Stored items:
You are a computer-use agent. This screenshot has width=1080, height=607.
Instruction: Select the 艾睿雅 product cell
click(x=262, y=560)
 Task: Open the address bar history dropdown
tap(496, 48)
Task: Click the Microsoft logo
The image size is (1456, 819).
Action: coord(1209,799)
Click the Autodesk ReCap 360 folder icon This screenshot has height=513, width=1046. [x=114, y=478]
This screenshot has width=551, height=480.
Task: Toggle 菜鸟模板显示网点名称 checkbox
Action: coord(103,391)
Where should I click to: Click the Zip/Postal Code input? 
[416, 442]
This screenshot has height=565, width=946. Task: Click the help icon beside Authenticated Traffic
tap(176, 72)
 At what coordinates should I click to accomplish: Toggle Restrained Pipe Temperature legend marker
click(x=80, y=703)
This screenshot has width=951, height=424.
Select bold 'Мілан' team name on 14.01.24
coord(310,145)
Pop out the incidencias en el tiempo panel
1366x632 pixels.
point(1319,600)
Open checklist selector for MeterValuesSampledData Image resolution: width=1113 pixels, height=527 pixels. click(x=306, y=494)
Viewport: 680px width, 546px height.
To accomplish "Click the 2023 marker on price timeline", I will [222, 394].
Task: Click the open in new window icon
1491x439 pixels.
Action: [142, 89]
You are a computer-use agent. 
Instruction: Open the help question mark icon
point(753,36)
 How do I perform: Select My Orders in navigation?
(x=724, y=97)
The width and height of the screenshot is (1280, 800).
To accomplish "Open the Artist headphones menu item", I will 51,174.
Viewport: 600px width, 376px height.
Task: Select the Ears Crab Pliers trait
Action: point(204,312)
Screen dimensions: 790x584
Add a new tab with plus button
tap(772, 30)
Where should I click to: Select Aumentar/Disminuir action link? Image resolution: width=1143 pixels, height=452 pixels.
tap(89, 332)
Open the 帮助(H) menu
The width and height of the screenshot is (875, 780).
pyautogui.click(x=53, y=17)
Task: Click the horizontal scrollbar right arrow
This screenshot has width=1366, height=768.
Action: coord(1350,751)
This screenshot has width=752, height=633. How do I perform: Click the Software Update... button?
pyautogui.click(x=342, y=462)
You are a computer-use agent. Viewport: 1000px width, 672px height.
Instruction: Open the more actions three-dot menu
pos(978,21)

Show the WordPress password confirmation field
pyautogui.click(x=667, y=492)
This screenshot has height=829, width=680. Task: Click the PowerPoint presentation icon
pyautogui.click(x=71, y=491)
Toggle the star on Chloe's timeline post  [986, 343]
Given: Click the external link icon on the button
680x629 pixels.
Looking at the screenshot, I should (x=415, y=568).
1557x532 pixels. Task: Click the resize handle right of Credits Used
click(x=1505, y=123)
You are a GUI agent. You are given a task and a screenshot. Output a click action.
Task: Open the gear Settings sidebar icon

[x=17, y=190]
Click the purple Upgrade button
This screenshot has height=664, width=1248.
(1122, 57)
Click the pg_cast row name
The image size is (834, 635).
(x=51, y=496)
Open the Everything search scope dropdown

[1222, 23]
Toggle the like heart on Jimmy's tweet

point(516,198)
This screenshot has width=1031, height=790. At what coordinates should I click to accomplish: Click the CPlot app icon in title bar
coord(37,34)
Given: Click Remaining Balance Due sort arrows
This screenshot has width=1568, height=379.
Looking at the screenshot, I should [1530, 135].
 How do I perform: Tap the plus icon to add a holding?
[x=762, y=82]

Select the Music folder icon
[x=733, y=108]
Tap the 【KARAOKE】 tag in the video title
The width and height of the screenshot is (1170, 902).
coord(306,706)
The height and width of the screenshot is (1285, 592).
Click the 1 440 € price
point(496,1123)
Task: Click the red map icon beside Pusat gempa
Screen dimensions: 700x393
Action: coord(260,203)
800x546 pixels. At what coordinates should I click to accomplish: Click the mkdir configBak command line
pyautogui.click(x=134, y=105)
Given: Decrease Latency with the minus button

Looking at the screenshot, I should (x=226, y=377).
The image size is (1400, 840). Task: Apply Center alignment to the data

» **Problem to work on**: What do the lines above say from the one containing "Given: Click the" down to the one containing "You are a GUI"? Return them exactly, both end lines included, and only them.

» **Answer below**:
Given: Click the external link icon on the button
680x629 pixels.
Looking at the screenshot, I should (x=415, y=568).
1557x532 pixels. Task: Click the resize handle right of Credits Used
click(x=1505, y=123)
You are a GUI agent. You are given a task and a screenshot. Output a click action.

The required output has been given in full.